Yes, like any common human being, legendary novelist, Jane Austen’s house, the Hampshire Cottage, is facing a crisis and it needs an (almost) urgent repair. The rooftop is letting raindrops fall; tiles in the rooftop may slip down; in short, the house needs a revamping soon enough in order to be able to save Austen’s writing table, a few manuscripts and many memories of the novelist for her fans worldwide who visit the cottage to feel Austen’s presence within the walls. However, the relieving news is that, as reported by The Telegraph UK, many fans of Austen have come from across the world to support the repair of the rooftop, which is old enough to take a repair like a coaxed child.
Lizzie Dunford, the director of Jane’s House Museum, has come forward with an earnest message for help from the fans of Austen. There are almost 30,000 tiles that need to be replaced at the earliest. Ms Dunford, the director of Austen Museum, has requested the fans across the world to sponsor one tile – so, 30,000 fans across the world can save the rooftop of Austen’s house which has not been repaired since 1940, the year when Austen’s house (during her writing years, including the classics like Emma and Pride and Prejudice) was turned into a museum for visitors.
The director of the museum is invoking the very works of Austen – she is stating the fact that almost all the protagonists in Austen’s novels are seeking the comfort of financial stability and permanent home. However, these days, Austen’s own house needs repairs and that’s why fans should come ahead and support ‘her’. To quote Ms Dunford, she said:
“Money and the security of a permanent home is so important in all Jane Austen’s novels, and it is incredibly relevant to us this year,” she told The Sunday Telegraph. “I do feel a little bit like Mrs Bennett. She really is being so practical, even in her hysterical way, in trying to make sure that her family is financially secure for the future. Definitely like her, but with fewer hysterics, and only an occasional bonnet.” (courtesy, The Sunday Telegraph)

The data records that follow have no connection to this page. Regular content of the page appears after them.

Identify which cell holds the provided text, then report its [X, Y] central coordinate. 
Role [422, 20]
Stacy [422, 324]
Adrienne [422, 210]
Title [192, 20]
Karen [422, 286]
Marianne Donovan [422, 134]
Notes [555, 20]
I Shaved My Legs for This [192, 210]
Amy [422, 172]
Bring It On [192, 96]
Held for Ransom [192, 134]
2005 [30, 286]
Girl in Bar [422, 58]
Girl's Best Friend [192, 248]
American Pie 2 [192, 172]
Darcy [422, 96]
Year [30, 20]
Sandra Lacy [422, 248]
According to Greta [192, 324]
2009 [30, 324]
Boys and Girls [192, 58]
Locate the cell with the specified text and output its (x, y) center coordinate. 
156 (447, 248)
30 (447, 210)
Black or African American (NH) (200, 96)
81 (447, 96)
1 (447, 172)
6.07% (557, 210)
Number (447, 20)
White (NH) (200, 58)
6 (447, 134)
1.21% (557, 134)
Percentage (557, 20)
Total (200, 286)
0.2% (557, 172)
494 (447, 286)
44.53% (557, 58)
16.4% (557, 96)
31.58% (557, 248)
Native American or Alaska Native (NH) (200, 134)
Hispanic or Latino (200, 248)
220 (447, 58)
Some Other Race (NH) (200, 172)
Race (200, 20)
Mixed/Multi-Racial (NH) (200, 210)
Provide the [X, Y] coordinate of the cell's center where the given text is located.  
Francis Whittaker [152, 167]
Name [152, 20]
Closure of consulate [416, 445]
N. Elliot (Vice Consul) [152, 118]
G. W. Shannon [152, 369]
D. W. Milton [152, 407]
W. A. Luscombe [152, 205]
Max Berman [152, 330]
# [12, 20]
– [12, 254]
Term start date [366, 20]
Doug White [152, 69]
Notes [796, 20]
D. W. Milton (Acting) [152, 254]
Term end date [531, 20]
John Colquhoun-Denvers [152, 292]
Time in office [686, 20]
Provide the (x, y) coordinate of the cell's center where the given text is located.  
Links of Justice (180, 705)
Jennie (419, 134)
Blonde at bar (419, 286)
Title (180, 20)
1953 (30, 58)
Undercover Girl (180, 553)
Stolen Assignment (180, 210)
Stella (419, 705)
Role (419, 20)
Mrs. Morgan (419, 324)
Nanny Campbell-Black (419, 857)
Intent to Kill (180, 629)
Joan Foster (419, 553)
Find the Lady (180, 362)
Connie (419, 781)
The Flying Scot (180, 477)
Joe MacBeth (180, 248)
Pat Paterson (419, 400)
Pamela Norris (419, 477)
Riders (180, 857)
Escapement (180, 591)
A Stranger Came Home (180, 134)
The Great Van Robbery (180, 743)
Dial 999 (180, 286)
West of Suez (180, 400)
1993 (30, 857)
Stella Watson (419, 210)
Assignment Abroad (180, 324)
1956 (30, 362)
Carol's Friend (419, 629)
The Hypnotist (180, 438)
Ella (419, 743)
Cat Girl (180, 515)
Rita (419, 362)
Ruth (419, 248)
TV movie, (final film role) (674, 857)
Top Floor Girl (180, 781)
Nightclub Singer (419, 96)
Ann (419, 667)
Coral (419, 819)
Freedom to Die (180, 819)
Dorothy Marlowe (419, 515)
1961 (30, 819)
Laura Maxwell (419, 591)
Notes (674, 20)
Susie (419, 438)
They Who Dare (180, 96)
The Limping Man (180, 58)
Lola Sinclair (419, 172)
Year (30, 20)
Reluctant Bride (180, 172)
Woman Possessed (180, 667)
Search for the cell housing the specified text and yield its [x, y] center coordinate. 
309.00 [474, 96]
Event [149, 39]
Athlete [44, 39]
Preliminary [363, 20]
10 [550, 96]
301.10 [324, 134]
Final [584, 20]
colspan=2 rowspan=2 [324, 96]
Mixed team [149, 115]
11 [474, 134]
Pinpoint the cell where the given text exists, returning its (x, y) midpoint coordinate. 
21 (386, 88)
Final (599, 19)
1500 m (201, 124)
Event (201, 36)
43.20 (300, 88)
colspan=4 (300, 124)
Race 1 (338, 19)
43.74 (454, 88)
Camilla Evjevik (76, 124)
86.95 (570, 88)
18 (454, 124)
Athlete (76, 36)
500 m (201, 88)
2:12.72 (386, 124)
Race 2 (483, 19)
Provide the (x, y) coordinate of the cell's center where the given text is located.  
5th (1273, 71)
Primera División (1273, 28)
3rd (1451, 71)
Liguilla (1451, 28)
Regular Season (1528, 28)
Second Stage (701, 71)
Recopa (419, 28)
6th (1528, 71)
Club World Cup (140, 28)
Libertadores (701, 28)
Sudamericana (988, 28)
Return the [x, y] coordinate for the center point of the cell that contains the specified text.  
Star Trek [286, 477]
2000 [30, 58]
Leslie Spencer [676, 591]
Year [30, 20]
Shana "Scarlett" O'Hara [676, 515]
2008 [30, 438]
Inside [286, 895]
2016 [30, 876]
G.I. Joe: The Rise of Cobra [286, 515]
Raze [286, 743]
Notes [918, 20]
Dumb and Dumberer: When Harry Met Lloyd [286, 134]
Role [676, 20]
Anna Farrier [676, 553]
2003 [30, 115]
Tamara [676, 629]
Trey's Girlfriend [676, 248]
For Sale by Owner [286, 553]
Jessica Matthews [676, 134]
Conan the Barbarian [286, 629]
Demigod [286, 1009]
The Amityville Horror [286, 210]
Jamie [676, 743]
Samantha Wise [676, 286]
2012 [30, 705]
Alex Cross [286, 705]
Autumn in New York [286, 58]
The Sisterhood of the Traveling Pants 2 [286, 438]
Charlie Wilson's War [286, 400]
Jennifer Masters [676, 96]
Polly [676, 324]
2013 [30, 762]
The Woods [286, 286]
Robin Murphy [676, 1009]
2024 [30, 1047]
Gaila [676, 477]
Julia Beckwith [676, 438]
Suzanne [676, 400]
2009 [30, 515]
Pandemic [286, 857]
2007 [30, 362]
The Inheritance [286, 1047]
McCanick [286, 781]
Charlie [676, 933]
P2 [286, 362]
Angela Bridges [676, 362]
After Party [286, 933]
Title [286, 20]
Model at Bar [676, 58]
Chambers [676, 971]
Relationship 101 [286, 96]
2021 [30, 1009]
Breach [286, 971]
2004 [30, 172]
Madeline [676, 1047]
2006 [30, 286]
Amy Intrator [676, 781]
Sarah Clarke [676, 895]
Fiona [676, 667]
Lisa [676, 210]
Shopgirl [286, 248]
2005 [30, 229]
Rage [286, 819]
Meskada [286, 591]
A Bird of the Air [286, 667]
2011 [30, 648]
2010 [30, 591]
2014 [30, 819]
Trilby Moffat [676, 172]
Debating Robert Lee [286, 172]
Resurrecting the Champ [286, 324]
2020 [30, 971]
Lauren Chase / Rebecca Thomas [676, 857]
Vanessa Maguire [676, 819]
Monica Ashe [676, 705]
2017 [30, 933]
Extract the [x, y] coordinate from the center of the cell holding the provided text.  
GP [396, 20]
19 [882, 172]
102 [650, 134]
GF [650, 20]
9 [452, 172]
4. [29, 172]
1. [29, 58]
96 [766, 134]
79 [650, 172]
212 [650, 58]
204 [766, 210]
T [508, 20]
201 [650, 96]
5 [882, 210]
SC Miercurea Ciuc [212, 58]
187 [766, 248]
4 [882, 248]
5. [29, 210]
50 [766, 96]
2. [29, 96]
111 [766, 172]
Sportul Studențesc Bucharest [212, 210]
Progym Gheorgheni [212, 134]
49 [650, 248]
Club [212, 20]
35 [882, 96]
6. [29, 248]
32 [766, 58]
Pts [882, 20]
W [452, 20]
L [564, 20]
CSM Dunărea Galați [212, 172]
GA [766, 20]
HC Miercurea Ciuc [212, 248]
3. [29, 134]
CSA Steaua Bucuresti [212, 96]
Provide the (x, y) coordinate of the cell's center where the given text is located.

The cost of replacing 30,000 tiles has been calculated to be £250,000 and doing simple mathematics will tell us that if one fan sponsors one tile, as the director of the museum has requested, it will come down to £9 donation by a person… isn’t it easy for an Austen fan?
Fans around the world, who love the novels by Austen, come forward and save the 17th-century home to Austen when she weaved wonderful novels that still entertain and enthral us. We at Literature News send our best wishes to Lizzie Dunford, the director of the Museum, for her campaign and success of the same.
Moreover, it should also be taken care of by the English Government that they don’t let down a house which inspired Austen to create her fiction. It is certainly nothing lesser than a pilgrimage for her fans around the world and they would never want it to fall.